Accessibility links

Xi Addresses British Parliament

  • VOA News

From left, the Duke of Edinburgh, China's first lady, Peng Liyuan, Queen Elizabeth II and the Chinese President Xi Jinping at the Grand Entrance to Buckingham Palace, London.

From left, the Duke of Edinburgh, China's first lady, Peng Liyuan, Queen Elizabeth II and the Chinese President Xi Jinping at the Grand Entrance to Buckingham Palace, London.

Chinese president addresses parliament during visit British government is touting as opportunity for two countries to boost trade and investment.

Chinese President Xi Jinping addressed Britain's parliament Tuesday during a visit the British government is touting as an opportunity for the two countries to boost trade and investment, while human rights advocates urge questions about China's human rights record.

Earlier in the day, Xi was greeted by Queen Elizabeth Tuesday at Buckingham Palace during a lavish welcoming ceremony.
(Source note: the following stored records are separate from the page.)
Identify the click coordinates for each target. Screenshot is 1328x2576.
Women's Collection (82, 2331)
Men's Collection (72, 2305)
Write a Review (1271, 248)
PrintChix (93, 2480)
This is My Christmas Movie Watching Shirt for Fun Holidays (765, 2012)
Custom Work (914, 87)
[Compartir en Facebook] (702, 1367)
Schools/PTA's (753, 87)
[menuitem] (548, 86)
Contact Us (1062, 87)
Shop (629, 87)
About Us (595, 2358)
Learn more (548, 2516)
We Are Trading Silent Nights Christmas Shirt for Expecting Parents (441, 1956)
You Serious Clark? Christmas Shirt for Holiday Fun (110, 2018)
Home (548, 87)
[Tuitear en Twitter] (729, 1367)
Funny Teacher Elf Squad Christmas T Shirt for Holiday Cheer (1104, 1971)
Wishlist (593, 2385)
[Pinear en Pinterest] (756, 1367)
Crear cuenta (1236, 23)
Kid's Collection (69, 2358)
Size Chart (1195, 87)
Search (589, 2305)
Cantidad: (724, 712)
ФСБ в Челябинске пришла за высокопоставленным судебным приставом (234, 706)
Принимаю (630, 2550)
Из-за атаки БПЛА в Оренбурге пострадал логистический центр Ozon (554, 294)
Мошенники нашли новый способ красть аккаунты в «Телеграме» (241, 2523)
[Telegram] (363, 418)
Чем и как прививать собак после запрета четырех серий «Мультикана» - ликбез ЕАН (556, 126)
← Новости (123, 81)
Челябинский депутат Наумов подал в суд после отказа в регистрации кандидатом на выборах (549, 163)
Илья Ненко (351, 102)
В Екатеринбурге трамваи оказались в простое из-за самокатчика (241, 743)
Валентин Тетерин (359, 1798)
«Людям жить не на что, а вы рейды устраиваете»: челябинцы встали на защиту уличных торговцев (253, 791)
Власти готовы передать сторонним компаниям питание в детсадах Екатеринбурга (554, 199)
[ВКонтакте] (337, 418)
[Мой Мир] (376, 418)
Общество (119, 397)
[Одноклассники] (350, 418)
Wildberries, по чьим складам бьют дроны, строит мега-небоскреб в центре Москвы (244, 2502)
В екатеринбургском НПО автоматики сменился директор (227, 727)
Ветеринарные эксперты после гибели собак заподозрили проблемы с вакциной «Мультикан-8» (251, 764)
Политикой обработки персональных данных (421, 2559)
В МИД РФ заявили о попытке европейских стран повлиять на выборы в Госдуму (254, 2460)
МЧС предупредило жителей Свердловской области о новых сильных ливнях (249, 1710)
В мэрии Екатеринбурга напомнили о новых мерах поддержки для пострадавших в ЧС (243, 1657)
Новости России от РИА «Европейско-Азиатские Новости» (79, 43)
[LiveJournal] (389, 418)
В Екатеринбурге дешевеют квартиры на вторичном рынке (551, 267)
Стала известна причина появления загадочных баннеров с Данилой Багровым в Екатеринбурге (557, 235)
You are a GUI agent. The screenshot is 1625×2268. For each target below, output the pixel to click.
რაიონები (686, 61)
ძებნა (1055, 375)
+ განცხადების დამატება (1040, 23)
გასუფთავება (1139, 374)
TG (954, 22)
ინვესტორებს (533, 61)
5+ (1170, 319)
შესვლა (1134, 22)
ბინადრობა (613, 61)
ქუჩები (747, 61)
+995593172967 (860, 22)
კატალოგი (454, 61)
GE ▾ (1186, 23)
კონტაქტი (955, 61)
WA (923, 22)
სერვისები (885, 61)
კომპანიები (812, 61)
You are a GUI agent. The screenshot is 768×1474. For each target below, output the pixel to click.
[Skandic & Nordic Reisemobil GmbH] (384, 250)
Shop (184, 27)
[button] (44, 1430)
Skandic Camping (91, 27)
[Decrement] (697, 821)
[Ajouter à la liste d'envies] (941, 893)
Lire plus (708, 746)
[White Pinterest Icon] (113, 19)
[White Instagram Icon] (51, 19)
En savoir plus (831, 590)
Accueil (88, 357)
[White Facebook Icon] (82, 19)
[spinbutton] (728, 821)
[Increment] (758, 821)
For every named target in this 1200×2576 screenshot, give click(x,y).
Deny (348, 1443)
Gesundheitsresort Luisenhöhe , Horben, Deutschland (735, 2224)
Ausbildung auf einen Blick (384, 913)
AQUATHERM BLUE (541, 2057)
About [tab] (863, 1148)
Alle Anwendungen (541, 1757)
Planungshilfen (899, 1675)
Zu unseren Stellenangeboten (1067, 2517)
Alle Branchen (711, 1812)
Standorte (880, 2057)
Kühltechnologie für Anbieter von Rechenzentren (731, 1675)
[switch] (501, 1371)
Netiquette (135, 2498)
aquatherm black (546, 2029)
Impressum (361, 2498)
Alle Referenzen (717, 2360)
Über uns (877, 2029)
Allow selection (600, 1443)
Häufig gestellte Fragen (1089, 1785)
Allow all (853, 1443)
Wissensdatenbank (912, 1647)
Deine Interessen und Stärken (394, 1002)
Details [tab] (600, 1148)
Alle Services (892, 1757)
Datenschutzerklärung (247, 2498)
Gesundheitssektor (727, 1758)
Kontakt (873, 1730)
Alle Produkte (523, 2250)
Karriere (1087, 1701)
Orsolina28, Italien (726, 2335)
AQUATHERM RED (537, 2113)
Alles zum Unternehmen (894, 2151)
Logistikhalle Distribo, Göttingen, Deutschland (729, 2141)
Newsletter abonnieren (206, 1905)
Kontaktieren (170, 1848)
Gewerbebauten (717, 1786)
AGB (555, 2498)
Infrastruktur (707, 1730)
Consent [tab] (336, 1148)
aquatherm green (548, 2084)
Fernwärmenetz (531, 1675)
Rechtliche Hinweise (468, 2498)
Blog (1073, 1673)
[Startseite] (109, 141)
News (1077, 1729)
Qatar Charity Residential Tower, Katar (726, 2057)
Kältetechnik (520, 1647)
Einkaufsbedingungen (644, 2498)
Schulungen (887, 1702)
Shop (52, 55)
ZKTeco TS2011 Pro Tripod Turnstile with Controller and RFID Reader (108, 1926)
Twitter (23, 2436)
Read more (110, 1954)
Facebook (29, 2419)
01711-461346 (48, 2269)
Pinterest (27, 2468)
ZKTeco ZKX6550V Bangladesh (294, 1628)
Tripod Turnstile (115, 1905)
His four day trip also includes talks Wednesday with Prime Minister David Cameron, dinner at Cameron's country retreat and visits to businesses.

The prime minister's office said this week some $46 billion worth of deals will be completed, and that Britain and China will also discuss cooperation related to the threat of terrorism and extremism.

Human rights demonstrators hold up a protest banner bearing an image of Chinese President Xi Jinping before he passed by on a horse-drawn carriage with Britain's Queen Elizabeth II on the Mall en route to Buckingham Palace in London, Oct. 20, 2015.

Human rights demonstrators hold up a protest banner bearing an image of Chinese President Xi Jinping before he passed by on a horse-drawn carriage with Britain's Queen Elizabeth II on the Mall en route to Buckingham Palace in London, Oct. 20, 2015.

Rights protests

Human rights advocates are planning protests throughout Xi's visit and calling for Cameron to address China's human rights record with the Chinese leader. A spokeswoman for Cameron said Monday that "nothing is off the table."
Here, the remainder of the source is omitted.